The corner of Avenue B and Sixth Street has looked almost the same as it did when I moved to Manhattan in the early 90s. The same, however, cannot be said of the East Village in general. Although trendy bars and restaurants had begun infiltrating the neighborhood then, it was only modestly gentrified. The East Village still had squatters, “Rent” seemed fresh and different, and ‘Seinfeld’ could still make jokes about Kramer getting lost there, as it if were a different world.
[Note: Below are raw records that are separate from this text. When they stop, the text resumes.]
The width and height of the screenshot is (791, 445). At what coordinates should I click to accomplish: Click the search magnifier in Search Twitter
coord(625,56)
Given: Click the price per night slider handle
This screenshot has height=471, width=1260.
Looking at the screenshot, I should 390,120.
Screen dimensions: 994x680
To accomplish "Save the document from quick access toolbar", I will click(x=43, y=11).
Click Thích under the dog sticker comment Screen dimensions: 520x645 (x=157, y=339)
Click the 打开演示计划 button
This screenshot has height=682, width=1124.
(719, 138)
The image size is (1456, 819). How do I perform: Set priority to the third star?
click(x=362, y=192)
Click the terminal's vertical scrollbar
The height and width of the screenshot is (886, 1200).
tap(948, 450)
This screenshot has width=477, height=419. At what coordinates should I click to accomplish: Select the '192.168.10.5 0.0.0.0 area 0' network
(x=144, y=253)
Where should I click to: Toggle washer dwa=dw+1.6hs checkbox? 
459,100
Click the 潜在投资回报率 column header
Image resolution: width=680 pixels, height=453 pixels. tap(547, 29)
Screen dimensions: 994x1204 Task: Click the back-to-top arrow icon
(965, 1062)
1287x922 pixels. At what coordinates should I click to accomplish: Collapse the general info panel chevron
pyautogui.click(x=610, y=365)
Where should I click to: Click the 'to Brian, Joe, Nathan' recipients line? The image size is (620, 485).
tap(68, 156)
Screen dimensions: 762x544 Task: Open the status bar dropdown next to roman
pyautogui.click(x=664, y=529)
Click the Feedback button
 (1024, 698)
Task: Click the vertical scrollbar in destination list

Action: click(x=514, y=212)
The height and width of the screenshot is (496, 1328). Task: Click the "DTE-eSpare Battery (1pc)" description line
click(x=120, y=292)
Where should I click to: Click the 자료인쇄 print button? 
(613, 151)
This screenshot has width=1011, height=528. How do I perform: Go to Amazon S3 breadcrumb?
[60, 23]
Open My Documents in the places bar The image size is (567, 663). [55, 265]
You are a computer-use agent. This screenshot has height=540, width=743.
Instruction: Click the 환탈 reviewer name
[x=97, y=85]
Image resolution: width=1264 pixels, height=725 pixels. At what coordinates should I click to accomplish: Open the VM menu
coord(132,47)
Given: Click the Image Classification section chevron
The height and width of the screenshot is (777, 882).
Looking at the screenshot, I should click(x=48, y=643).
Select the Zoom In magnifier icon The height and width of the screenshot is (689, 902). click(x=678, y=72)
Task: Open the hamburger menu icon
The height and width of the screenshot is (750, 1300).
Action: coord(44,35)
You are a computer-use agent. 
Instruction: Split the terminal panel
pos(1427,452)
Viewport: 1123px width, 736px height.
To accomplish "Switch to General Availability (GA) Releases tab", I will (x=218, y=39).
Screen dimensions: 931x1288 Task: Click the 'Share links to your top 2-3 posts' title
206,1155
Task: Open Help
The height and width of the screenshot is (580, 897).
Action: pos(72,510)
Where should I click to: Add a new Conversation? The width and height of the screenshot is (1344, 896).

The Eiffel Tower of the East Village was always the peculiar found-art sculpture at the 6th Street Community Garden, a 65-foot tower of toys created by Eddie Boros, who lived a block away for most of his life. The garden opened in 1983, and Boros began building the massive homage to discarded toys a couple years afterwards.
The tower was precarious like the East Village itself, made of junk Boros found around the area and attached in various, sometimes tenuous ways. Dirty toys dangled like hanging fruit; one frequently expected that a teddy bear might fall to its death with a prevailing wind.
Although at first not a neighborhood favorite, it quickly became a beloved fixture. However Boros could only grow the monument so high, and when he died last year, he said he didn’t care if it were preserved or not.
This week, the Parks Department will slowly begin the process of tearing the Tower of Toys down. There was a memorial to the tower on Sunday.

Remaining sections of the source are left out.